§ TASK
Give every line from the entries that contains "will".

(Saved data entries)

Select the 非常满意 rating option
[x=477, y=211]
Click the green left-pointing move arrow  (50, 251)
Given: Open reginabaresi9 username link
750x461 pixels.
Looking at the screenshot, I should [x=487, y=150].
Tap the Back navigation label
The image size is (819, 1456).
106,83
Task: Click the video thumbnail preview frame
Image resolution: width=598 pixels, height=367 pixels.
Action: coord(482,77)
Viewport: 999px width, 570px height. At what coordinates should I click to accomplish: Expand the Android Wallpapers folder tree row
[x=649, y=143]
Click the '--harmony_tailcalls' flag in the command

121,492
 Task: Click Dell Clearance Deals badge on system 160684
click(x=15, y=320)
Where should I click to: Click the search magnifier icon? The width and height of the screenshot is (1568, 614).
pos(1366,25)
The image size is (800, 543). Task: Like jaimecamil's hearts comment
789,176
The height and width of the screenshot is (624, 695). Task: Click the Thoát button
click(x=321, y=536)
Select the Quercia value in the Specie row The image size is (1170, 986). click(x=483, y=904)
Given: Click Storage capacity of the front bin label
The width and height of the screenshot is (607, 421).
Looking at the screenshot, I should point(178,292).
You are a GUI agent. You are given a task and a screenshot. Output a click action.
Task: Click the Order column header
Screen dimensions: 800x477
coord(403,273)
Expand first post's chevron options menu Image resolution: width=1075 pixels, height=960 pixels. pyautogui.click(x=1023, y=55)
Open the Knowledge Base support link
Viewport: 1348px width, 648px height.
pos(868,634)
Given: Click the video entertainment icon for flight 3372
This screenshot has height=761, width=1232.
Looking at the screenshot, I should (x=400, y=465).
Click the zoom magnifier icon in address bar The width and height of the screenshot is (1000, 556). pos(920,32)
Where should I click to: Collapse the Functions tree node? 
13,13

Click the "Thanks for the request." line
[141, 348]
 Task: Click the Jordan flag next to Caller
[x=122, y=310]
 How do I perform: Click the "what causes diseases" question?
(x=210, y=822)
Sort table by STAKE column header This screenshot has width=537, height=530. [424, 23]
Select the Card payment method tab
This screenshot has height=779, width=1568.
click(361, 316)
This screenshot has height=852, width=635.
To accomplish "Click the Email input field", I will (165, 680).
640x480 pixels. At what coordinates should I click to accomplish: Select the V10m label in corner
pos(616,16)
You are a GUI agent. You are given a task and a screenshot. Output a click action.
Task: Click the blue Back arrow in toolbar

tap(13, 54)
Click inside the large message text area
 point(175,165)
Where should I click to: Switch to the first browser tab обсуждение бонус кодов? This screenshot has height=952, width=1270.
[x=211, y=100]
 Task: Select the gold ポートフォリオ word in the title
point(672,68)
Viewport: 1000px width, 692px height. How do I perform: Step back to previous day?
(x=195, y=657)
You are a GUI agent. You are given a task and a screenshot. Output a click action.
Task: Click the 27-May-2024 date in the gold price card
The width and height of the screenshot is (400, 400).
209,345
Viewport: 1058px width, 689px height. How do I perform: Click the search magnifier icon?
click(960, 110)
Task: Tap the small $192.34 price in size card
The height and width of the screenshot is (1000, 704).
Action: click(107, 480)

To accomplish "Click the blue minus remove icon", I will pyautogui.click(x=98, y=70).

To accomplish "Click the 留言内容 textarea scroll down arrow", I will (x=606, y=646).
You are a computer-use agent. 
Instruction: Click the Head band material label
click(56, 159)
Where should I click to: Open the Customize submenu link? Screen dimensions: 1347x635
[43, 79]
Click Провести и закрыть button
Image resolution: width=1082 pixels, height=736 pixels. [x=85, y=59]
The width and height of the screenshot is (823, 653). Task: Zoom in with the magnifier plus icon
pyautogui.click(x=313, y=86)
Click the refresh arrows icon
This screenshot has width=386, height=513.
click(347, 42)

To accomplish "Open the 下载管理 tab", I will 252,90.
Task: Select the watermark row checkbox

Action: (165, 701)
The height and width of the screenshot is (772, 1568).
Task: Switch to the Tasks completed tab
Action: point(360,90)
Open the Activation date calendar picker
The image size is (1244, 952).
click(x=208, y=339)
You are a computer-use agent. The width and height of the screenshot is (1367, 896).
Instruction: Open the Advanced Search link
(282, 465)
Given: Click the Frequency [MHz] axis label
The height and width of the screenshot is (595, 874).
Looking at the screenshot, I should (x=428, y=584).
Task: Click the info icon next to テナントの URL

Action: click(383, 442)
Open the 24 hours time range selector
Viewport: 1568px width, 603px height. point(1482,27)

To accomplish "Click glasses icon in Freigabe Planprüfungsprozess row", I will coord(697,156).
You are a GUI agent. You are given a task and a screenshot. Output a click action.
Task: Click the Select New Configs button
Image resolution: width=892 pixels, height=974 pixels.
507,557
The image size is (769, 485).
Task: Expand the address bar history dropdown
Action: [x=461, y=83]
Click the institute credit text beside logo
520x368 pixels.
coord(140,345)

§ RESULT BELOW
To accomplish "Click the Email input field", I will (165, 680).
To accomplish "Click the blue minus remove icon", I will pyautogui.click(x=98, y=70).
To accomplish "Click the 留言内容 textarea scroll down arrow", I will (x=606, y=646).
To accomplish "Open the 下载管理 tab", I will 252,90.
To accomplish "Click glasses icon in Freigabe Planprüfungsprozess row", I will coord(697,156).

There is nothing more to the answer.